Basic Information
It is allowable within the laws of physics for there to be matter with negative mass, which would have interesting properties. It is worth distinguishing between inertial mass (which affects how matter responds to forces exerted on it) and gravitational mass (how it affects and is affected by gravity) in this context.
For story purposes it is usually convenient to assume that even though a material's gravitational mass is negative, its inertial mass is still positive (or equivalently, that inertial laws turn out to actually be based on the absolute value of mass). This technically violates current science, but this can be handwaved since current scientists have never encountered any matter with negative mass. Negative-mass objects of this kind attract each other normally but repel positive-mass objects and vice versa. On regular planets, negative-mass objects fall upwards at the same rate positive-mass objects fall down.
Effectively, negative mass (let's call it "natter") would mean that mass is working like electric charge - there are positive and negative charges, but a positive and negative ones repel and two positive or two negative ones attract. That would mean natter can form stars, planets and life, just like matter, anti-matter or even anti-natter.
If you use negative mass in a science-fiction story, you may want to use the term "exotic matter" instead and only go into the details when someone asks. Exotic matter sounds more "hard science"-y.
Sources
Game and Story Use
- If available in large quantities, negative mass can allow for all kinds of otherwise preposterous engineering projects. You can make anything float if you add enough negative mass counterweights and fine-tune using lifting gas and ballast.

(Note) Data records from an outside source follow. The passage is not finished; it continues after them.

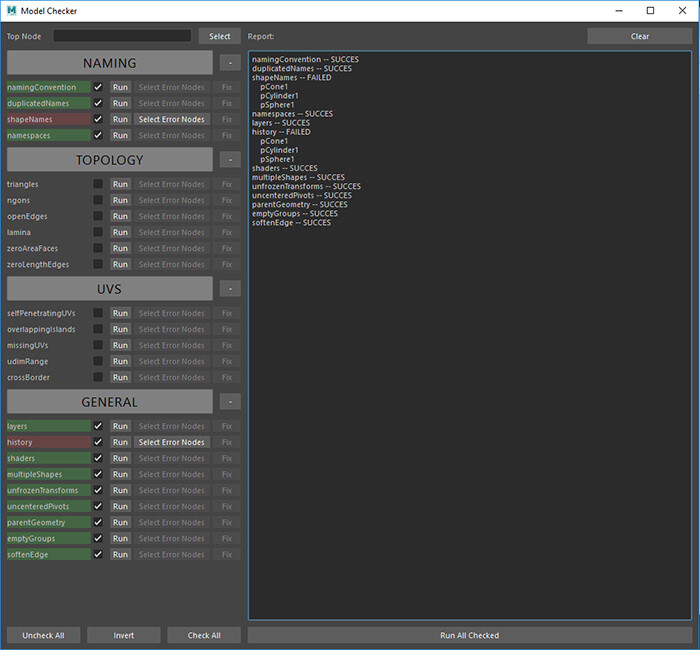
Task: Collapse the UVS section with minus button
Action: coord(230,289)
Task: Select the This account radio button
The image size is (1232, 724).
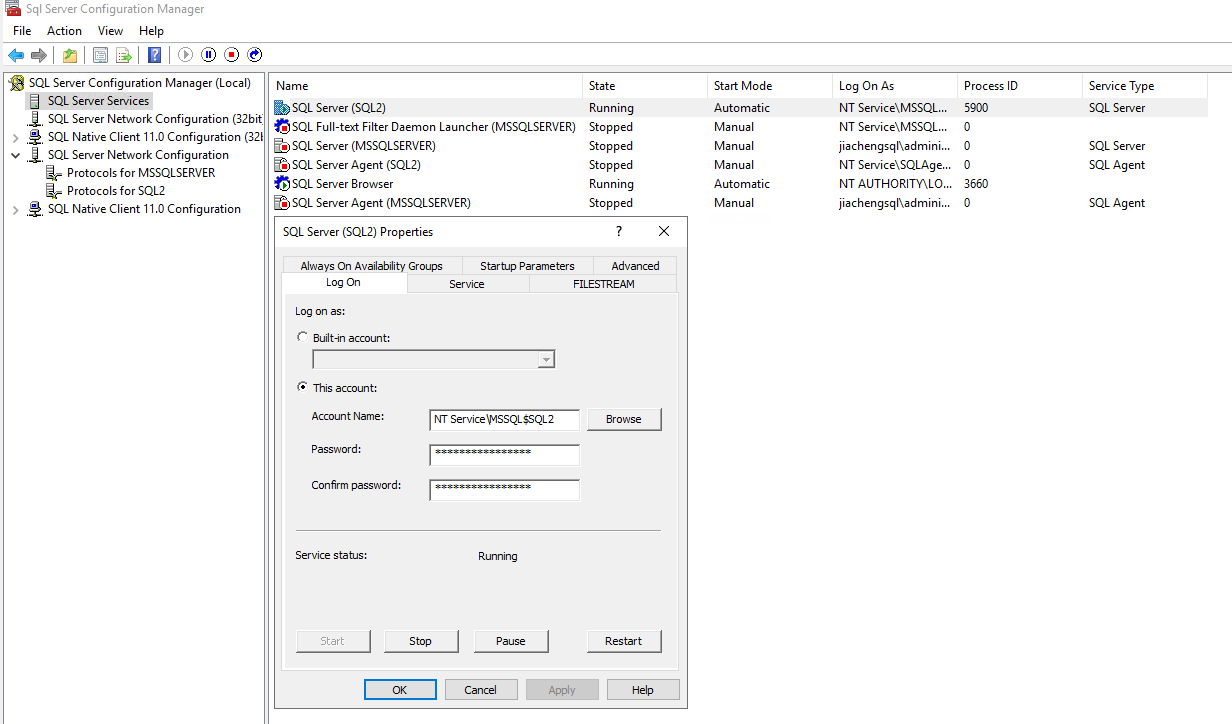Action: pos(303,388)
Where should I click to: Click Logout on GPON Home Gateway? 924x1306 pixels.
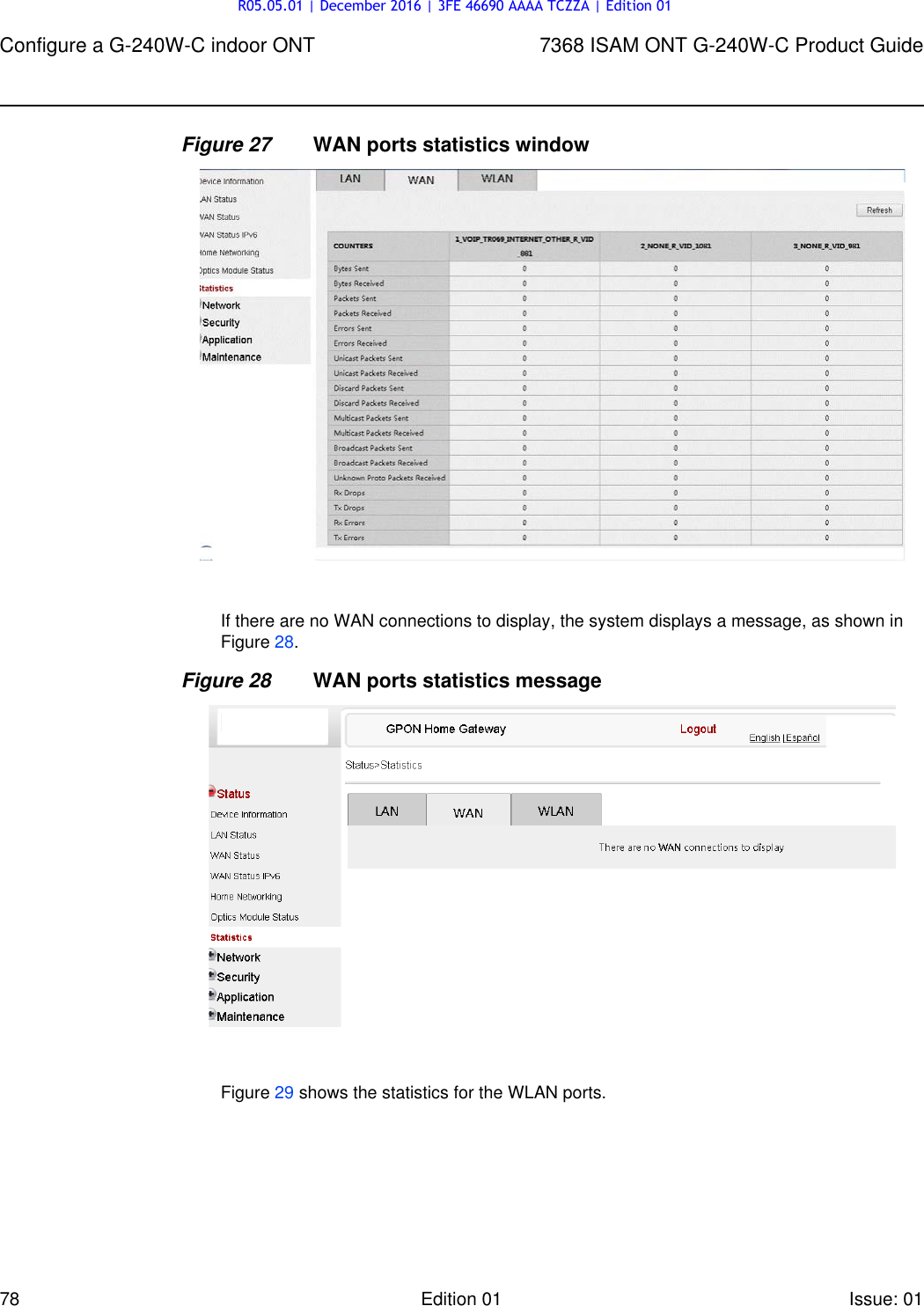click(x=698, y=729)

- An alloy of negative-mass and regular metals can be effectively weightless (or have whatever weight you choose) while offering the same protection and structural integrity as ordinary metal. This makes it a very useful material for air- and spacecraft.
- It'll be useful for a lot of other things too.
- Storing negative mass in such alloys makes the logistics easier as you don't have to worry about it falling off your planet.
- Negative-mass material can be a highly fought-over resource.
- When inertial mass is negative too, you get a highly bizarre substance that's impossible to use for mundane purposes but might do any of the following:
- Serve as the key ingredient in the diametric drive, which allows for arbitrary acceleration without consuming anything.
- Stabilize a wormhole.
- Be used to create a Tipler Cylinder.
- Generally serve as phlebotinum for the settings dimension-bending supertech.